Eppure qualcosa mi dice che non è finito tutto: vedremo ancora i nostri destrieri con le criniere al vento. Nostalgia, romanticismo? Pensatela come volete. Ma l'ippica risorgerà. La speranza è alimentata da una ragazza-fenomeno: Jessica «Bandoliera» Pompa, la quale ha stupito e seguita a stupire il mondo residuale degli ippici. Non è una professionista di questo sport antico. Macché. È una studentessa nata a Fermo, nelle Marche, in procinto di laurearsi in ingegneria meccanica. Intelligente e volitiva. Tra un esame universitario e l'altro, fa la modella: è apparsa su decine di copertine. Già, è anche bellissima oltre che eclettica: ha girato film con Claudio Bisio e Antonio Albanese, quelli che fanno ridere perché interpretano alla perfezione l'italiano mediamente furbo e mediamente cretino. Ma la vocazione di Jessica con tutta evidenza è un'altra: sa parlare ai cavalli e ottenere da loro, senza metodi coercitivi, il massimo sforzo dalla partenza al palo d'arrivo. Monta in sulky e vince con una facilità straordinaria, ricevendo dagli animali, in cambio della sua dolcezza, una generosa collaborazione.

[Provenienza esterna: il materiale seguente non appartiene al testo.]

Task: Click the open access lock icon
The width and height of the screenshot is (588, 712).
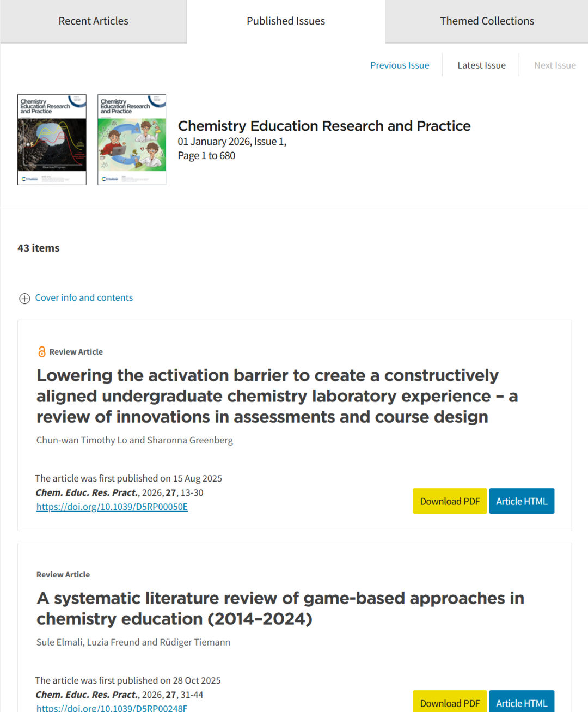Action: pos(42,352)
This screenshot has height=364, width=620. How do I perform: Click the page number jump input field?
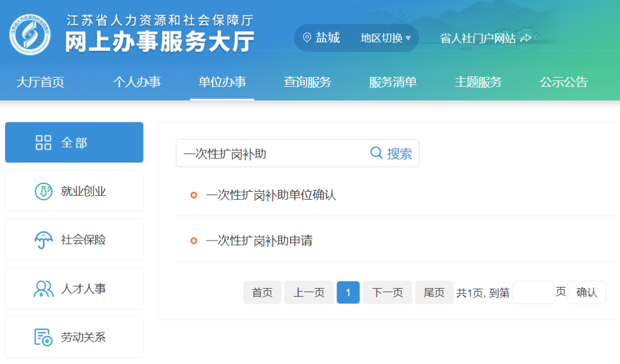(x=533, y=292)
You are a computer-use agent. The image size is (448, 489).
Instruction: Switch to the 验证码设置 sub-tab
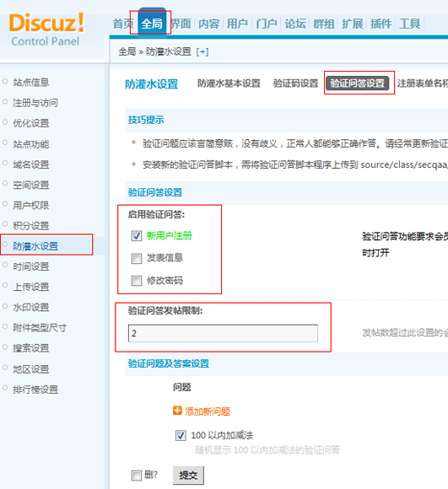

Vi svelo subito il suo segreto: non usa la frusta, non l'ha mai impugnata, le fa schifo; ha capito che non serve ad aumentare né la velocità né la resistenza alla fatica degli equini. Lo ha capito osservando e studiando il loro comportamento in natura, quello che mantengono vivendo in branco, dove non hanno bisogno di pungoli per battersi allo scopo di assumerne la leadership, secondo schemi gerarchici finalizzati alla sicurezza e al comando del gruppo.

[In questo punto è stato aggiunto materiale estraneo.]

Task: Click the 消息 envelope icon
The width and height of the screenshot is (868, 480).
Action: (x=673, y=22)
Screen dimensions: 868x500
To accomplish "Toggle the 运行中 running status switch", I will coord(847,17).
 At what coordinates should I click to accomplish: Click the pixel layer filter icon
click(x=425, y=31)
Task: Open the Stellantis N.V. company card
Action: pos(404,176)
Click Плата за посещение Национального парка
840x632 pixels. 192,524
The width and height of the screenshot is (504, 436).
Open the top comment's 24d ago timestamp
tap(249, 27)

Non siamo etologi e non ci addentriamo in una materia che conosciamo a livello di dilettanti. Ma sottolineiamo che se Jessica ha bandito la frusta e, ciononostante, primeggia in pista, la spiegazione non può che essere questa: i cavalli dànno all'uomo tutto quello che hanno, sino all'ultimo respiro, a condizione di non essere maltrattati. Dal che si scopre che essi sono migliori di noi.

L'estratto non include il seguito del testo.